*** Block opens ***

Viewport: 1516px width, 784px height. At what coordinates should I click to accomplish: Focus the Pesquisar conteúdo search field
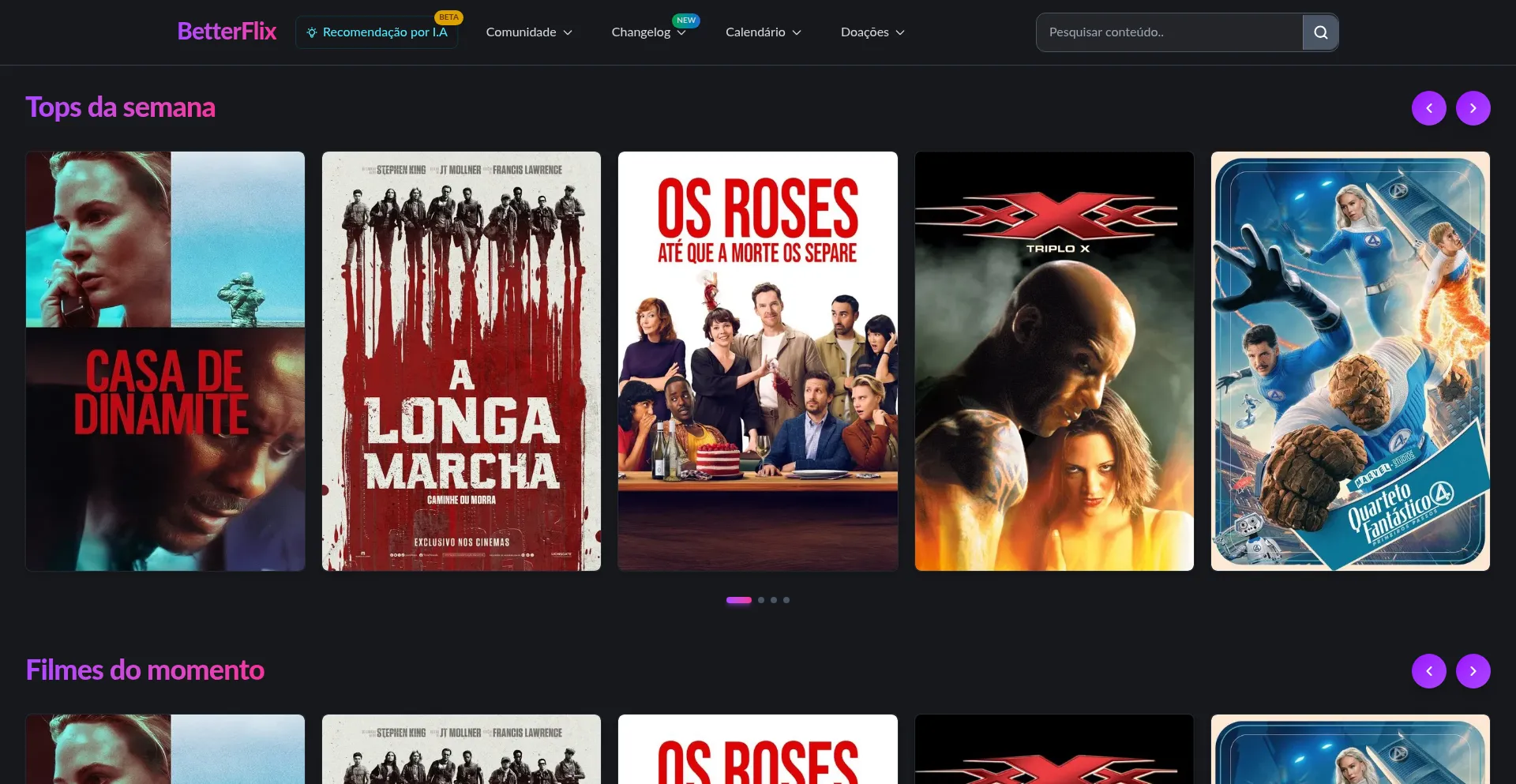click(1169, 32)
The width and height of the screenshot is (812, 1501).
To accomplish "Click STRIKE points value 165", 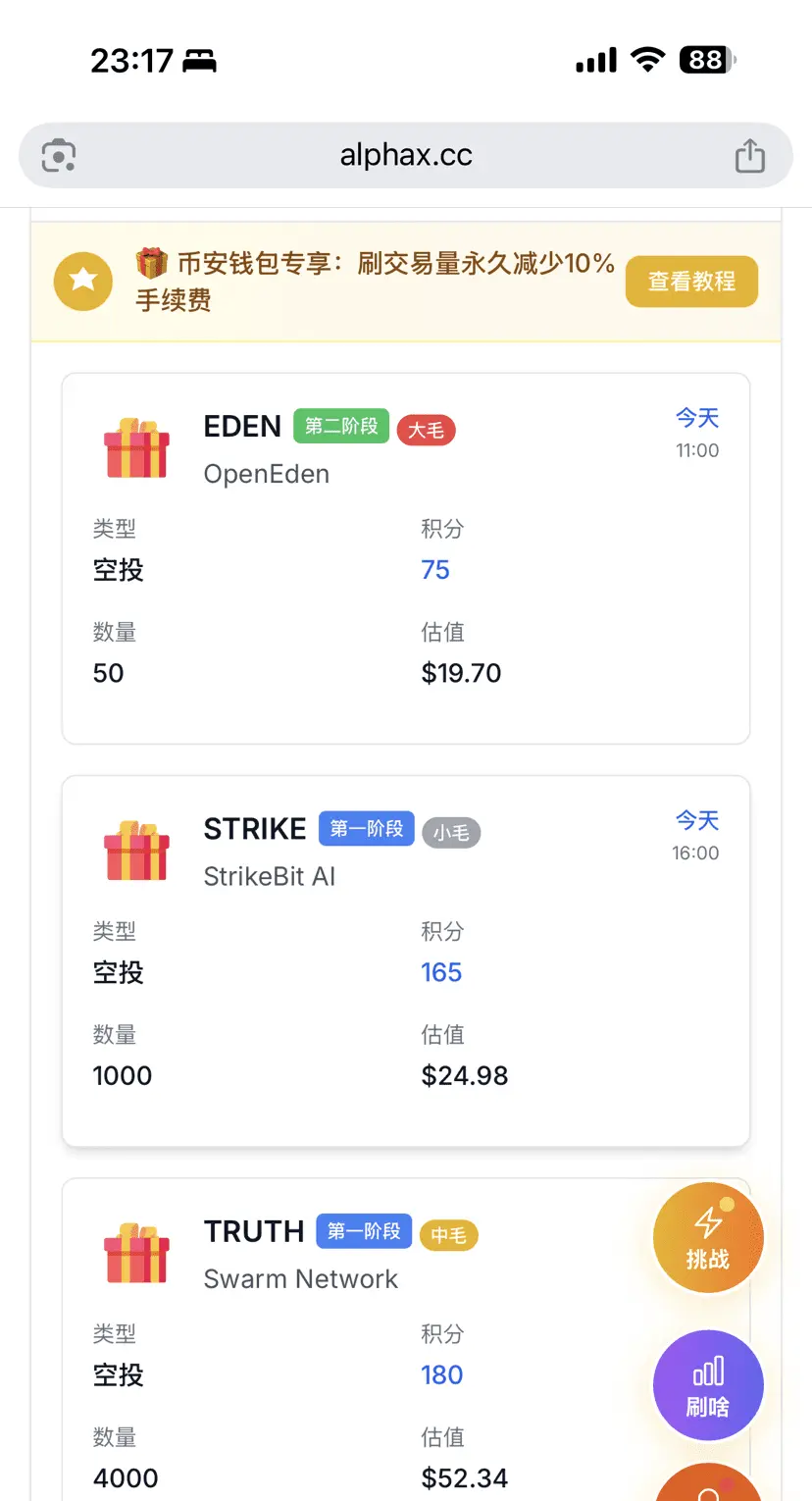I will click(441, 972).
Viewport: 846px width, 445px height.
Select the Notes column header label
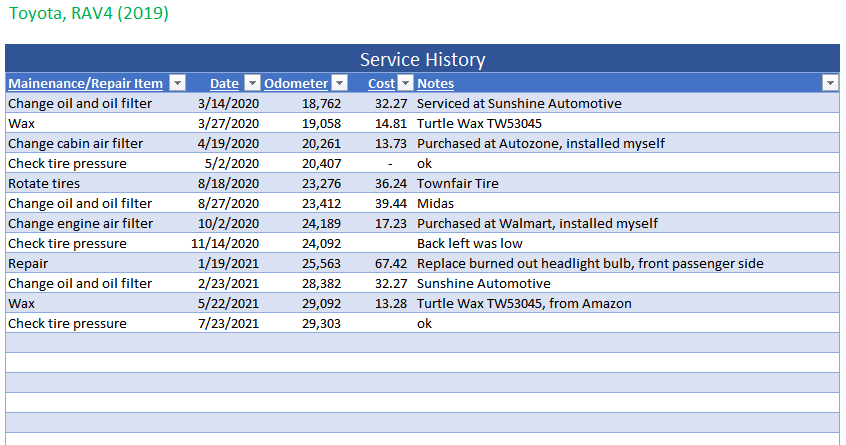tap(435, 84)
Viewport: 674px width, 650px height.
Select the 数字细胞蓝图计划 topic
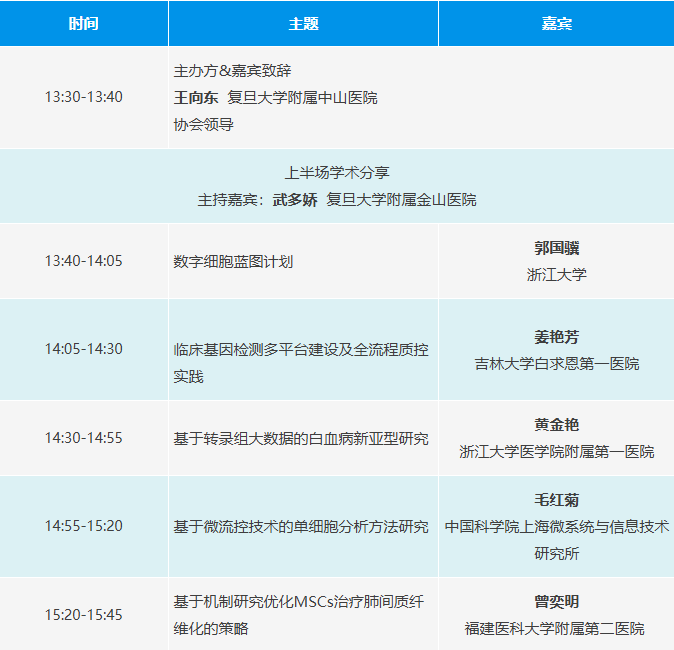coord(233,261)
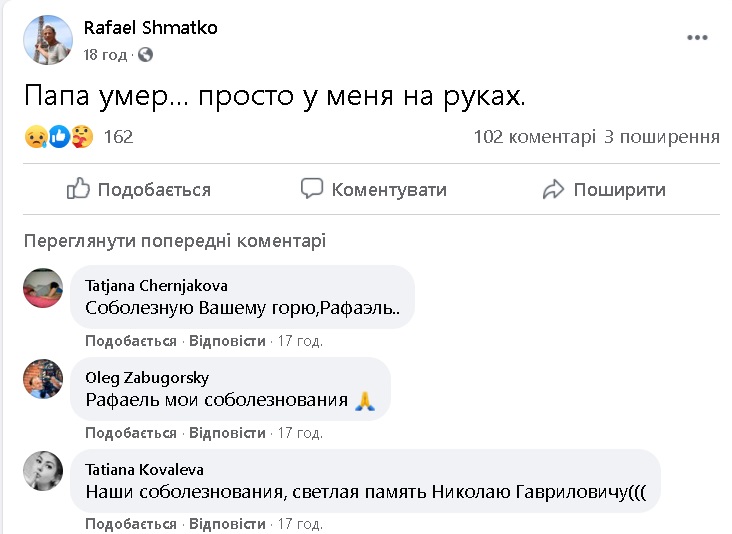Image resolution: width=732 pixels, height=534 pixels.
Task: Click the care hug reaction emoji
Action: [82, 137]
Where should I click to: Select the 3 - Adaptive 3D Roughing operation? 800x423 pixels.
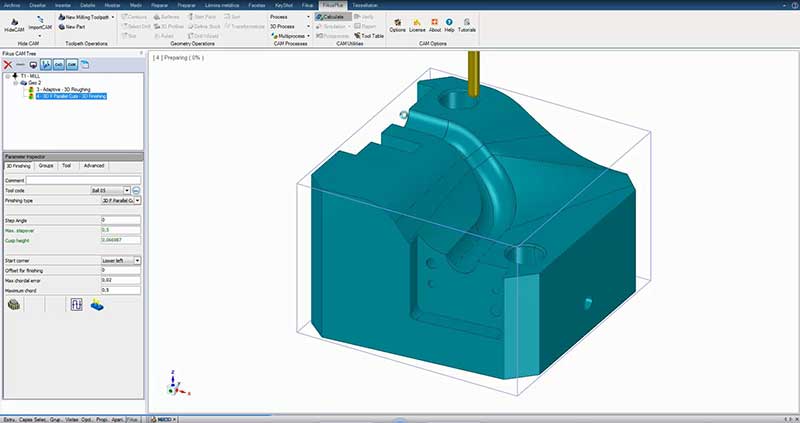(63, 90)
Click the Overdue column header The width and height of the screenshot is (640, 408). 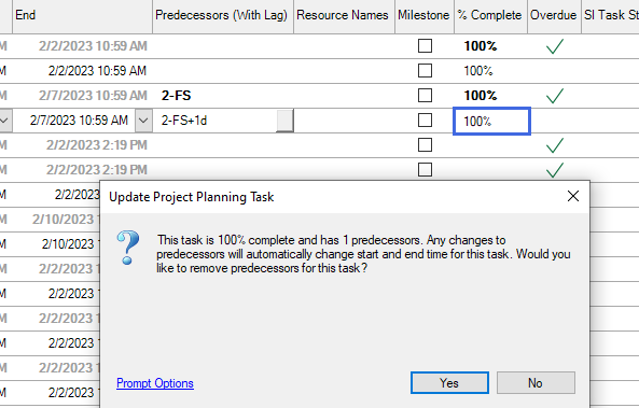[x=554, y=16]
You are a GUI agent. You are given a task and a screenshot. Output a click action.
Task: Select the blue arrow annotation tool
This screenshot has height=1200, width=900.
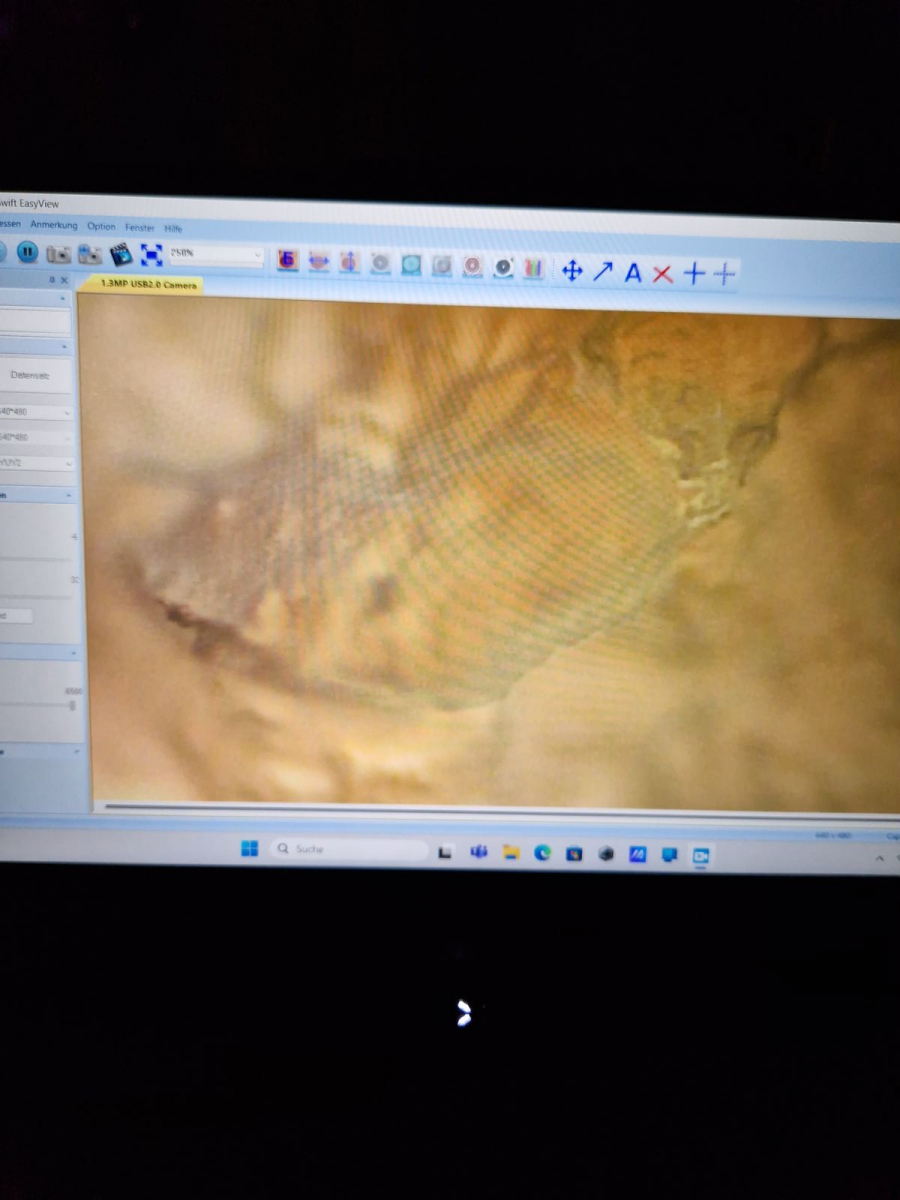click(603, 271)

*** Block closes ***

§ **AIM OF THE EXERCISE**: Nothing but the lines from the one containing "Task: Select the blue arrow annotation tool" through the end of the entries is to be retyped, exactly as written and without pictures.

§ **EXERCISE RESULT**:
Task: Select the blue arrow annotation tool
This screenshot has height=1200, width=900.
click(603, 271)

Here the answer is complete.